» Task details: There is material below. Print exactly the lines starting at the line with "Click the 编辑" and ending at the line with "This screenshot has height=918, width=1316.", ends included, and no others.
***
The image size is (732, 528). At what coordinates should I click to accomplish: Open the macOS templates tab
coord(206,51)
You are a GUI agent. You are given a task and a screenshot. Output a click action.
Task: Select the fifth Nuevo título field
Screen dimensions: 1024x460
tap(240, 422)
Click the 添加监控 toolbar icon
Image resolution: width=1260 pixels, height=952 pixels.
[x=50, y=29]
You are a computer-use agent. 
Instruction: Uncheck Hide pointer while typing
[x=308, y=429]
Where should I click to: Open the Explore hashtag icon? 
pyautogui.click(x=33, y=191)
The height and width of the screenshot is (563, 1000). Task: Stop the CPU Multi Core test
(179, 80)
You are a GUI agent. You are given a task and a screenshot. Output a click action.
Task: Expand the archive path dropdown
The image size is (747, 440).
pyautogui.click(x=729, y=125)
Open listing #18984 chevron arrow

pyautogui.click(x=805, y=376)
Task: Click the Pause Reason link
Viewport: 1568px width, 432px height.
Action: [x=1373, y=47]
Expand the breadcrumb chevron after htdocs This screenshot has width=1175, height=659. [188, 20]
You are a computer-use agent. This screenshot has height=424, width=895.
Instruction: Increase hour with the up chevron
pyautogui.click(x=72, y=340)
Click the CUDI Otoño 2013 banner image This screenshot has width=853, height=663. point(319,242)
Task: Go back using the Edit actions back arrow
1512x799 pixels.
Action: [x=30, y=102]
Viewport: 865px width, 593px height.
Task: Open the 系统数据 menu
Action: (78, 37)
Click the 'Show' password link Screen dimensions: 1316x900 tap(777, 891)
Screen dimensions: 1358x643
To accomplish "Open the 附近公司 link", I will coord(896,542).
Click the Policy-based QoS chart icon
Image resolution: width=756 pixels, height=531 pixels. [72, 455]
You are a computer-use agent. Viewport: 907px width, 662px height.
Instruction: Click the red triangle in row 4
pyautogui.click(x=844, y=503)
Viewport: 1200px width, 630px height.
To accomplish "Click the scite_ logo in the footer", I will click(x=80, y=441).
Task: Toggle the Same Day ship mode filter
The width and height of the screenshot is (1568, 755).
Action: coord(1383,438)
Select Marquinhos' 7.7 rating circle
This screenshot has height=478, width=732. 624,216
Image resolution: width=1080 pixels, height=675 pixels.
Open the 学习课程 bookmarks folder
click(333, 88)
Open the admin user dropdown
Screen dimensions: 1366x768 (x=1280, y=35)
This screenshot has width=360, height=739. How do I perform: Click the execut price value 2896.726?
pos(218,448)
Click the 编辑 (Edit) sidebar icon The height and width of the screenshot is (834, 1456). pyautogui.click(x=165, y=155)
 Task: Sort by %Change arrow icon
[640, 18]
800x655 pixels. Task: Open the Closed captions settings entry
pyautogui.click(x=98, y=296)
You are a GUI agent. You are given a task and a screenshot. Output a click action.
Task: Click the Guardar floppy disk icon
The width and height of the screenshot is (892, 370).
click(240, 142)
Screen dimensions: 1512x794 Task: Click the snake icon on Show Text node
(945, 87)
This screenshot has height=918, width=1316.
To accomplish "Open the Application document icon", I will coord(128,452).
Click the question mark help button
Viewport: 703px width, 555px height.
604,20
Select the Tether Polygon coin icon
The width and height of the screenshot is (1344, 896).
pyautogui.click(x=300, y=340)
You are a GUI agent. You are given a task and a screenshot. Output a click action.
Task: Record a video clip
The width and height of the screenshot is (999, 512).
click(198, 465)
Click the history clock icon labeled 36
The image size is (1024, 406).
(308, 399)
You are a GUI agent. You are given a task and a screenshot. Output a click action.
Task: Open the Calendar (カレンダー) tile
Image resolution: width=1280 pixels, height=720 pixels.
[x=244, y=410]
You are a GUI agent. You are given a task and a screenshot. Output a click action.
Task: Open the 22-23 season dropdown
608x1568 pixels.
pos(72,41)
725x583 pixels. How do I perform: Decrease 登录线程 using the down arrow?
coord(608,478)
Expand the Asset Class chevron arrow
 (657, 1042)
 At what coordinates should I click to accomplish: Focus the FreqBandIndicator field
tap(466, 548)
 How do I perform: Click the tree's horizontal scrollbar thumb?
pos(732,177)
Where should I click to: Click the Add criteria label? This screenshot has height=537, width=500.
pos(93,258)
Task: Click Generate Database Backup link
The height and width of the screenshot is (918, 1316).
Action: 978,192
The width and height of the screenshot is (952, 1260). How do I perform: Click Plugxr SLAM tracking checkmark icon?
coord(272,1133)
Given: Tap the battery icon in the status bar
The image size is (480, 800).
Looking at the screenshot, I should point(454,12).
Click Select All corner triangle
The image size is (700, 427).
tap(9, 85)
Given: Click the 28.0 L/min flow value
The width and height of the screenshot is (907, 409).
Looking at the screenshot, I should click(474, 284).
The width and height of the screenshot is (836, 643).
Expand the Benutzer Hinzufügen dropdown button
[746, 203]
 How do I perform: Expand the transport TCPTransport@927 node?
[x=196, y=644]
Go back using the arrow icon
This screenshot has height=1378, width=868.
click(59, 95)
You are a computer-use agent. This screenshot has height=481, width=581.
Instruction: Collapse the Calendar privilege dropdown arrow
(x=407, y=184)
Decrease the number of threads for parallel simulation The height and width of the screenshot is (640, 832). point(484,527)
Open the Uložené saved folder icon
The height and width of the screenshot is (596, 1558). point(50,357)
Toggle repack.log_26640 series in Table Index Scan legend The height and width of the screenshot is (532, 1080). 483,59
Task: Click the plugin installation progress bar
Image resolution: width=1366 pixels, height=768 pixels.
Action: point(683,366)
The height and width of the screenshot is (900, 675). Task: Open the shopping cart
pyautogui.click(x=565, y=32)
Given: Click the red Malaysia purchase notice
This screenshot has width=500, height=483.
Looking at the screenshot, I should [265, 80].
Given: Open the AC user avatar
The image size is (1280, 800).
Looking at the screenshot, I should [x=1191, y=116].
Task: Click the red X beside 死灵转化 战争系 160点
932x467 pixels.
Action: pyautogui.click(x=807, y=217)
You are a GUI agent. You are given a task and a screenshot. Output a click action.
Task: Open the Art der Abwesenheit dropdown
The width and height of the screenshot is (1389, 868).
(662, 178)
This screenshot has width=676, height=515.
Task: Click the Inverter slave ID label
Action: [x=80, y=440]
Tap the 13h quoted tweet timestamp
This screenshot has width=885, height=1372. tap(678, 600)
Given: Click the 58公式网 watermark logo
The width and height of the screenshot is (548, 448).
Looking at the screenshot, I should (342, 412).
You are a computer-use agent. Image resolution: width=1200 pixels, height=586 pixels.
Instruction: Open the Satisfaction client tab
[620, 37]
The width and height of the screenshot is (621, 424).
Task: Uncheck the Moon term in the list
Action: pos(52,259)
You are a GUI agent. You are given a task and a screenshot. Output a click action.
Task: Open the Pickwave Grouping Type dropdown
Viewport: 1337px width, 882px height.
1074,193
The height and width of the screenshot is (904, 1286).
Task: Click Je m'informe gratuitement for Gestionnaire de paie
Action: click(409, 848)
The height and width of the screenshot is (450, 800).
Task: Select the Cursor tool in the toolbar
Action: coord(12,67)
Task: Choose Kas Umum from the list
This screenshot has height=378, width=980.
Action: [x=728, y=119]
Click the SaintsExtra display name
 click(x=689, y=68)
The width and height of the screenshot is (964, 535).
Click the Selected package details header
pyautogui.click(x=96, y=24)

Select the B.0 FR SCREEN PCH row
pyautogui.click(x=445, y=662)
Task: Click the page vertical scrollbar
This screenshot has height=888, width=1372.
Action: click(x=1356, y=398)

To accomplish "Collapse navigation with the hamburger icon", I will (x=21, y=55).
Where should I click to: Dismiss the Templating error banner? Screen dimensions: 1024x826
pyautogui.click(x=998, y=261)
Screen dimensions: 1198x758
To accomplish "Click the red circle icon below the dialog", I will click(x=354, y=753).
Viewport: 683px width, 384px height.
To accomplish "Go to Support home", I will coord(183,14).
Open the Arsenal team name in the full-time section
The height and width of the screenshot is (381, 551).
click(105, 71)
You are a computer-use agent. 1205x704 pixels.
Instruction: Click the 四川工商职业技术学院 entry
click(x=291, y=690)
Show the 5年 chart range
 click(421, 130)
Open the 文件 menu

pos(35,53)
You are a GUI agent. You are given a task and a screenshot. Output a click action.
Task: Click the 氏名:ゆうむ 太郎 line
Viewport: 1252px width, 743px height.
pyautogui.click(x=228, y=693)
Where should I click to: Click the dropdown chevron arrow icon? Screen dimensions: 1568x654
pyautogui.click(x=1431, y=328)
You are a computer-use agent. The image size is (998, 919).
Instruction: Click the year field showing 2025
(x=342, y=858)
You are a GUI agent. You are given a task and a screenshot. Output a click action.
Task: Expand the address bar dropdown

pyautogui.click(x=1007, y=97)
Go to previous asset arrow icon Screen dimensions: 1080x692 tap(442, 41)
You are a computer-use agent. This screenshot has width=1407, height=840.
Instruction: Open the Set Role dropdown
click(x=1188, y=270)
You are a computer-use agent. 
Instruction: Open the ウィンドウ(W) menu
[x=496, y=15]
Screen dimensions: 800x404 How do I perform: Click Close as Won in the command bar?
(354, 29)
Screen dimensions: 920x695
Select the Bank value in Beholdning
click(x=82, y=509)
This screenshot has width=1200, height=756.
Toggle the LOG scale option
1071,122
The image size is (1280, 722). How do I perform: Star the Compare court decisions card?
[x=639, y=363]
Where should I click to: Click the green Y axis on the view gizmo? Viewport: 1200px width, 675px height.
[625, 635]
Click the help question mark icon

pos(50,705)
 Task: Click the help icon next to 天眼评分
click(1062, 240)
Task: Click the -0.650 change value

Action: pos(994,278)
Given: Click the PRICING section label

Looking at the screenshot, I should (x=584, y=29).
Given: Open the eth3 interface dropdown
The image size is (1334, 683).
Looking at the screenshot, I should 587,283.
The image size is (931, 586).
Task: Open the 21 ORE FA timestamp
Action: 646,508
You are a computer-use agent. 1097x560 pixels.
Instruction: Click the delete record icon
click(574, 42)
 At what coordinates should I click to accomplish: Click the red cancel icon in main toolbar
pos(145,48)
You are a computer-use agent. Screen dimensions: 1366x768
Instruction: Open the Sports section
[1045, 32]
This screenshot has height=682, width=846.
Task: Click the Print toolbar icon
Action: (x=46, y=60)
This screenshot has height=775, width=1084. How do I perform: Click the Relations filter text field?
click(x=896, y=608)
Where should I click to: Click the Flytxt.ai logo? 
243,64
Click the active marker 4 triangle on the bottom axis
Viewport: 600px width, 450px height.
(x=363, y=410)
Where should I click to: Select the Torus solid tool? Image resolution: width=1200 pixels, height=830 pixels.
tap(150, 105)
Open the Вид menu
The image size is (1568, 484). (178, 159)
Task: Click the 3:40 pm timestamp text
***
» Task solution:
Click the 编辑 (Edit) sidebar icon The height and width of the screenshot is (834, 1456). pyautogui.click(x=165, y=155)
 Task: Sort by %Change arrow icon
[640, 18]
800x655 pixels. Task: Open the Closed captions settings entry
pyautogui.click(x=98, y=296)
You are a GUI agent. You are given a task and a screenshot. Output a click action.
Task: Click the Guardar floppy disk icon
The width and height of the screenshot is (892, 370).
click(240, 142)
Screen dimensions: 1512x794 Task: Click the snake icon on Show Text node
(945, 87)
This screenshot has height=918, width=1316.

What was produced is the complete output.